William Broad, "Orbiting Junk, Once a Nuisance, Is Now a Threat" New York Times February 6
Early this year, after a half-century of growth, the federal list of detectable objects (four inches wide or larger) reached 10,000, including dead satellites, spent rocket stages, a camera, a hand tool and junkyards of whirling debris left over from chance explosions and destructive tests.

Now, experts say, China’s test on Jan. 11 of an antisatellite rocket that shattered an old satellite into hundreds of large fragments means the chain reaction will most likely start sooner. If their predictions are right, the cascade could put billions of dollars’ worth of advanced satellites at risk and eventually threaten to limit humanity’s reach for the stars.

"We've already established that idiocy is self-correcting. We're just haggling over the timetable."
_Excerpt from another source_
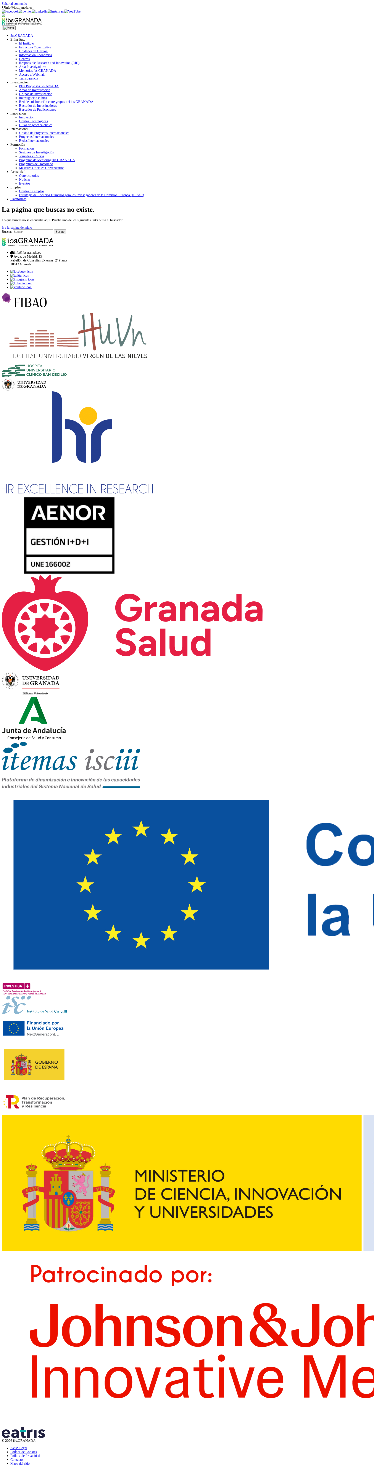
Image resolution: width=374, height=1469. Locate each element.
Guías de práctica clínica (35, 125)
My favorite part of the article:
Geoffrey E. Forden, an arms expert at the Massachusetts Institute of Technology who is analyzing the Chinese satellite debris, said China perhaps failed to realize the magnitude of the test’s indirect hazards.

Dr. Forden suggested that Chinese engineers might have understood the risks but failed to communicate them. In China, he said, “the decision process is still so opaque that maybe they didn’t know who to talk to. Maybe you have a disconnect between the engineers and the people who think about policy."

As opposed to the Bush administration, where science and politics work hand in, uh, hand in...what do you call the back of a ventriloquist's dummy, anyway?
The bad news, [Nicholas L.] Johnson [chief scientist for orbital debris at NASA] said in his paper, is that “for the near term, no single remediation technique appears to be both technically feasible and economically viable.”

Don't you just hate how all these scientists are "glass half empty" types?

3 comments:

terry said...

Maybe the Chinese knew full well the consequences of shredding the satellite? Maybe they intended to clear out all satellites?

Naw, they couldn't have thought that, could they?

D. Sidhe said...

Man, I love you. I think you call the back of a dummy either a "stringhole" or a "stickhole". Seems appropriate either way, really.

handdrummer said...

Since China is trying to promote its commercial launch capability, the thought that it might have been deliberate is not so far fetched.